Exercise aim — Each line from the one containing "The height and width of the screenshot is (618, 1024)." through the end of the data below is to be output verbatim, with no lines added or left out.

Data shown —
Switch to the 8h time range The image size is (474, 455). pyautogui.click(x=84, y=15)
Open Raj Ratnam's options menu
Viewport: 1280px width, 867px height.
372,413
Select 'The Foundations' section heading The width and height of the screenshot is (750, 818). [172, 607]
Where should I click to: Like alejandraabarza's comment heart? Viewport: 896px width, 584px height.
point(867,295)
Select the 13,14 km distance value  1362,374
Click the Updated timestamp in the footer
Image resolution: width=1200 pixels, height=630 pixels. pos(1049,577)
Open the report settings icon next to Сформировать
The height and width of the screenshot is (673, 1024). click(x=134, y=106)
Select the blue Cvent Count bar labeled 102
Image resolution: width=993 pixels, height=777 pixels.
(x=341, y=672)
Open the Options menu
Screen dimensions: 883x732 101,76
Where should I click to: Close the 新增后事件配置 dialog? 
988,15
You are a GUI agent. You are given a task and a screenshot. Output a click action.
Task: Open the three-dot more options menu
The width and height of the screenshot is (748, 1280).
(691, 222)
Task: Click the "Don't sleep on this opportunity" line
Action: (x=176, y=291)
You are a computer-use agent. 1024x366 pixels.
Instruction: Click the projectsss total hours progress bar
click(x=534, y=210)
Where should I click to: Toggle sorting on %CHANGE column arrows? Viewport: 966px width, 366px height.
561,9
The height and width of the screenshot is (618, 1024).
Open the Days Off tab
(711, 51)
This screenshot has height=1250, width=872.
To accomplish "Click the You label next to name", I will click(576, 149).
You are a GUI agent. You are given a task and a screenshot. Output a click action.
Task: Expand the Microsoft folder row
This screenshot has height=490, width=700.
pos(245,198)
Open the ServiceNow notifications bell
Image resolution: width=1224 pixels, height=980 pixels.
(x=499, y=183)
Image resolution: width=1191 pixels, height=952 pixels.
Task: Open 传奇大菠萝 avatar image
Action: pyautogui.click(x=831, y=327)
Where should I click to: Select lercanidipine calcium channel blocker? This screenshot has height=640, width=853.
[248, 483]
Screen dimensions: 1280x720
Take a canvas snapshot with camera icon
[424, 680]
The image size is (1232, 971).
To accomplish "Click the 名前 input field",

Response —
The height and width of the screenshot is (618, 1024).
Open the Days Off tab
(711, 51)
This screenshot has height=1250, width=872.
To accomplish "Click the You label next to name", I will click(576, 149).
You are a GUI agent. You are given a task and a screenshot. Output a click action.
Task: Expand the Microsoft folder row
This screenshot has height=490, width=700.
pos(245,198)
Open the ServiceNow notifications bell
Image resolution: width=1224 pixels, height=980 pixels.
(x=499, y=183)
Image resolution: width=1191 pixels, height=952 pixels.
Task: Open 传奇大菠萝 avatar image
Action: pyautogui.click(x=831, y=327)
Where should I click to: Select lercanidipine calcium channel blocker? This screenshot has height=640, width=853.
[248, 483]
Screen dimensions: 1280x720
Take a canvas snapshot with camera icon
[424, 680]
The image size is (1232, 971).
To accomplish "Click the 名前 input field",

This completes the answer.